Big push for the rural economy in Pakistan

Project Active from to State Effectiveness and State

Approximately 42% of the labour force is employed in the agricultural sector in Pakistan. In the southern districts of Punjab, around 80% of the population lives in rural areas, 50-70% of whom are employed in the agriculture, livestock, or related sectors. However, years of low productivity and output growth rate have plagued these sectors, threatening the livelihoods of poor rural households.

To combat this issue, Punjab Government’s Punjab Skills Development Fund (PSDF), in collaboration with Department for International Development (DfID), initiated the Big Push for the Rural Economy (BPRE) scheme in 2016. This ‘big push’ scheme was designed to increase training value-added and productivity in the target districts1 by saturating and diffusing ‘frontier skills’ 2 and practices within village-level agriculture and livestock value chains.

From a policy standpoint, low productivity in the agriculture/livestock sectors is an important driver of poverty because a large population is still engaged in these sectors. Evidence points to large deficits and discrepancies in skills and practices between the average and progressive farmer that are hampering productivity in these areas. There is great interest among policymakers in Pakistan and globally about how to address these deficits.
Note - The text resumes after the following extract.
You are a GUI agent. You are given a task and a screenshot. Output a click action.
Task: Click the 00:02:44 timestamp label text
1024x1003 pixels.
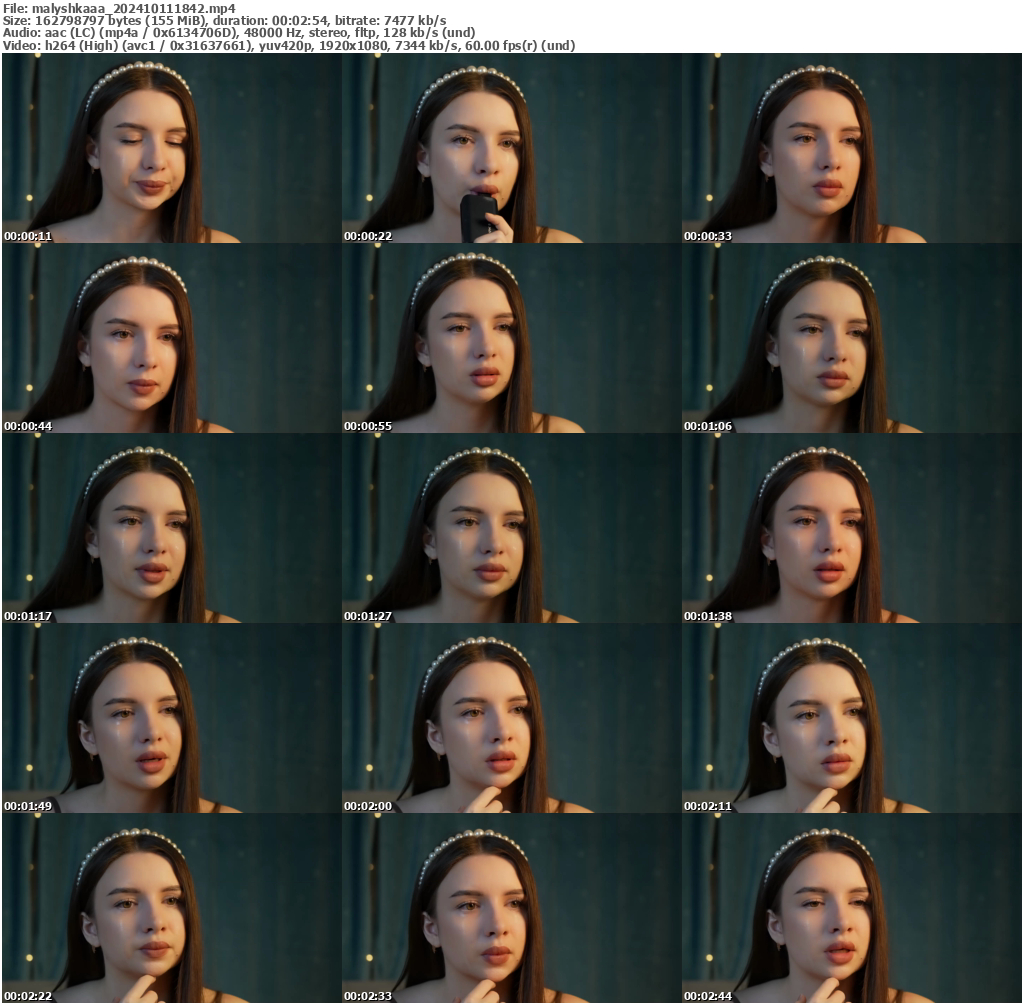click(x=708, y=996)
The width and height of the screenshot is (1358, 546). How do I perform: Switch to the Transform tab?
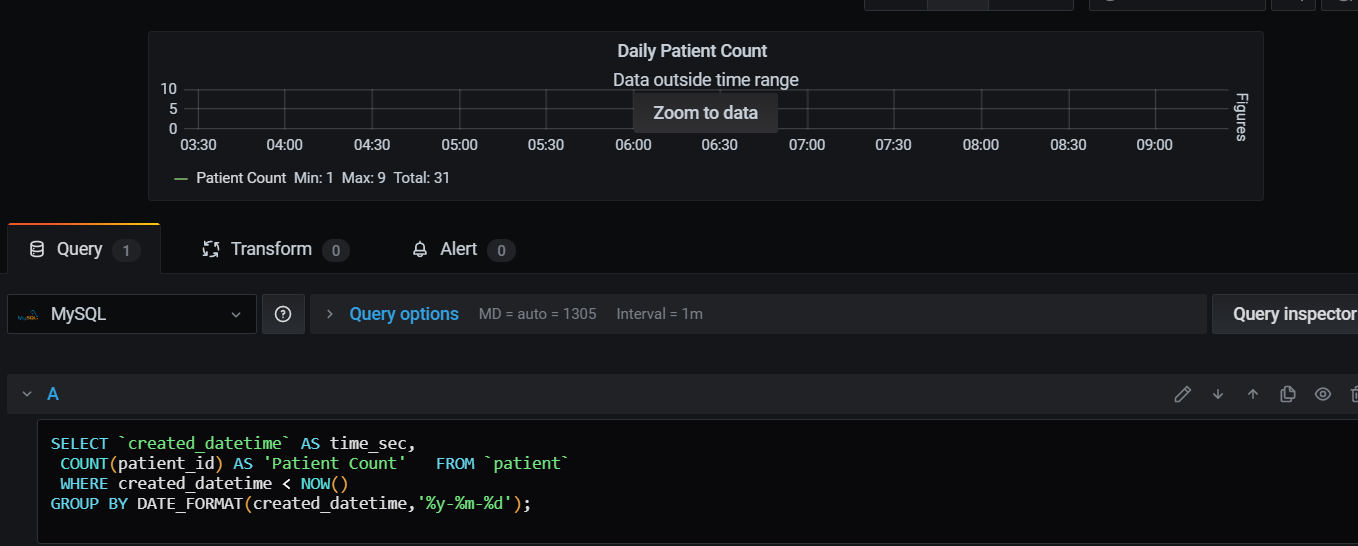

The project aims to provide evidence on coordinated human capital investments across the village economy in skills upgradation using an innovative model implemented by PSDF. The aim of the evaluation is to provide national and global learning on the effectiveness of these types ‘big push’ style models. Furthermore, it will provide evidence-based recommendations for other policymakers who are looking to implement effective poverty alleviation training programs in the rural context.